Analysis of Weakly Bound Proteins Reveals Molecular Basis of Soft Corona Formation.

作者信息

Sanchez-Guzman Daniel, Giraudon-Colas Gaël, Marichal Laurent, Boulard Yves, Wien Frank, Degrouard Jéril, Baeza-Squiban Armelle, Pin Serge, Renault Jean Philippe, Devineau Stéphanie

机构信息

Université de Paris, BFA, UMR 8251, CNRS, F-75013 Paris, France.

Université Paris-Saclay, CEA, CNRS, NIMBE, Gif-sur-Yvette 91190, France.

出版信息

ACS Nano. 2020 Jul 28;14(7):9073-9088. doi: 10.1021/acsnano.0c04165. Epub 2020 Jul 7.

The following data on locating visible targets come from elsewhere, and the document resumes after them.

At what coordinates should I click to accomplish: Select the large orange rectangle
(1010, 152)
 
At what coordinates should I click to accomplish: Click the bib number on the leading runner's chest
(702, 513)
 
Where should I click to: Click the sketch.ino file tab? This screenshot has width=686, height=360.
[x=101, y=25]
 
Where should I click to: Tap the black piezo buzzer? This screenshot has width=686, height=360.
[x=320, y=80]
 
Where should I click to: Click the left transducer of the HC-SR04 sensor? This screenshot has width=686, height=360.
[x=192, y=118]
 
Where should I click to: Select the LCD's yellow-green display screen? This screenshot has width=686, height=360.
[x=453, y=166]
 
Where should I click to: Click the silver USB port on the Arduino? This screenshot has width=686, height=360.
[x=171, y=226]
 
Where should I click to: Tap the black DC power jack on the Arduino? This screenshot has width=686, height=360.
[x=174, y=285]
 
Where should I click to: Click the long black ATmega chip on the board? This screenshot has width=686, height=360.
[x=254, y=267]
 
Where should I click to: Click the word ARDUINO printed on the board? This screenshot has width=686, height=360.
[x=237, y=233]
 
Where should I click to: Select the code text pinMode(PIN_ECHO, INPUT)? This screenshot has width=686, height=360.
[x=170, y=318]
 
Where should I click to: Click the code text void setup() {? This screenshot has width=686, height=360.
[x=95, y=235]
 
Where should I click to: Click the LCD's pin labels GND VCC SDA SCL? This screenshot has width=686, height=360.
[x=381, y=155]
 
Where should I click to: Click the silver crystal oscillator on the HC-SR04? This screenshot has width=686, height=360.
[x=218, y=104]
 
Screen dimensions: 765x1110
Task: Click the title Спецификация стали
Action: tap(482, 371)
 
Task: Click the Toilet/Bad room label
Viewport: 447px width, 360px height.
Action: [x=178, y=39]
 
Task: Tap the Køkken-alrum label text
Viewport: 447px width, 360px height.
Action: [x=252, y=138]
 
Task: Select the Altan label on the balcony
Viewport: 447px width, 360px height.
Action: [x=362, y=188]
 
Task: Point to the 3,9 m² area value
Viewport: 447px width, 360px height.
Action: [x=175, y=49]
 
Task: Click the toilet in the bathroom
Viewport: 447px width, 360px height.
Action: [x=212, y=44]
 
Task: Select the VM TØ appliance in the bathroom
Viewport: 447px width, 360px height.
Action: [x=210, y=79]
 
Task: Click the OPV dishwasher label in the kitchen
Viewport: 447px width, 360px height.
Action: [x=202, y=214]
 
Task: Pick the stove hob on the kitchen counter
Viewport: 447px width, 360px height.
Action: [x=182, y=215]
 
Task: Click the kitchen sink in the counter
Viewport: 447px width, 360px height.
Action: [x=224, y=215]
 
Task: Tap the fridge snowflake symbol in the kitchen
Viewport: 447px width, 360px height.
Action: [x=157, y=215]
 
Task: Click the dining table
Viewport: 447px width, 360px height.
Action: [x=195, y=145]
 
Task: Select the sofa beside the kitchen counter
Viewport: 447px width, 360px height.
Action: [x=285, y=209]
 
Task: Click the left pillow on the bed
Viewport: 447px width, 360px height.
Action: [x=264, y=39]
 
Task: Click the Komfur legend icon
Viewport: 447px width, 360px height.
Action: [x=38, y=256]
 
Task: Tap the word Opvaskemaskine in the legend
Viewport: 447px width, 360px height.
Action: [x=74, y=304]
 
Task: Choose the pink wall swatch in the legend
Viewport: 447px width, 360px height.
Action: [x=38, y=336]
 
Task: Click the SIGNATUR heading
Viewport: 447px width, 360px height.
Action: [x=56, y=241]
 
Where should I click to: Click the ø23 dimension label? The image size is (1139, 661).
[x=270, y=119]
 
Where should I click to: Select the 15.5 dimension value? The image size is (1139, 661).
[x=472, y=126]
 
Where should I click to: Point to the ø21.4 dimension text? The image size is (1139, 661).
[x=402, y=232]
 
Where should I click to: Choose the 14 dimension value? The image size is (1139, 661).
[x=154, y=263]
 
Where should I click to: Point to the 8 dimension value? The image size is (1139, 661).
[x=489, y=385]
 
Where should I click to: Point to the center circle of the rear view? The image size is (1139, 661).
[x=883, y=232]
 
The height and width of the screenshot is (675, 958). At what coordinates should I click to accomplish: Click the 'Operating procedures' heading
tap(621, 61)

DOI:10.1021/acsnano.0c04165
PMID:32633939
Abstract

Few experimental techniques allow the analysis of the protein corona . As a result, little is known on the effects of nanoparticles on weakly bound proteins that form the soft corona. Despite its biological importance, our understanding of the molecular bases driving its formation is limited. Here, we show that hemoglobin can form either a hard or a soft corona on silica nanoparticles depending on the pH conditions. Using cryoTEM and synchrotron-radiation circular dichroism, we show that nanoparticles alter the structure and the stability of weakly bound proteins . Molecular dynamics simulation identified the structural elements driving protein-nanoparticle interaction. Based on thermodynamic analysis, we show that nanoparticles stabilize partially unfolded protein conformations by enthalpy-driven molecular interactions. We suggest that nanoparticles alter weakly bound proteins by shifting the equilibrium toward the unfolded states at physiological temperature. We show that the classical approach based on nanoparticle separation from the biological medium fails to detect destabilization of weakly bound proteins, and therefore cannot be used to fully predict the biological effects of nanomaterials .

摘要

很少有实验技术能够分析蛋白质冠层。因此,对于纳米颗粒对形成软冠层的弱结合蛋白的影响知之甚少。尽管其具有生物学重要性,但我们对驱动其形成的分子基础的理解仍然有限。在这里,我们表明血红蛋白在二氧化硅纳米颗粒上可根据pH条件形成硬冠层或软冠层。使用低温透射电子显微镜和同步辐射圆二色性,我们表明纳米颗粒会改变弱结合蛋白的结构和稳定性。分子动力学模拟确定了驱动蛋白质-纳米颗粒相互作用的结构元件。基于热力学分析,我们表明纳米颗粒通过焓驱动的分子相互作用稳定部分未折叠的蛋白质构象。我们认为,纳米颗粒通过在生理温度下将平衡向未折叠状态移动来改变弱结合蛋白。我们表明,基于从生物介质中分离纳米颗粒的经典方法无法检测到弱结合蛋白的去稳定化,因此不能用于全面预测纳米材料的生物学效应。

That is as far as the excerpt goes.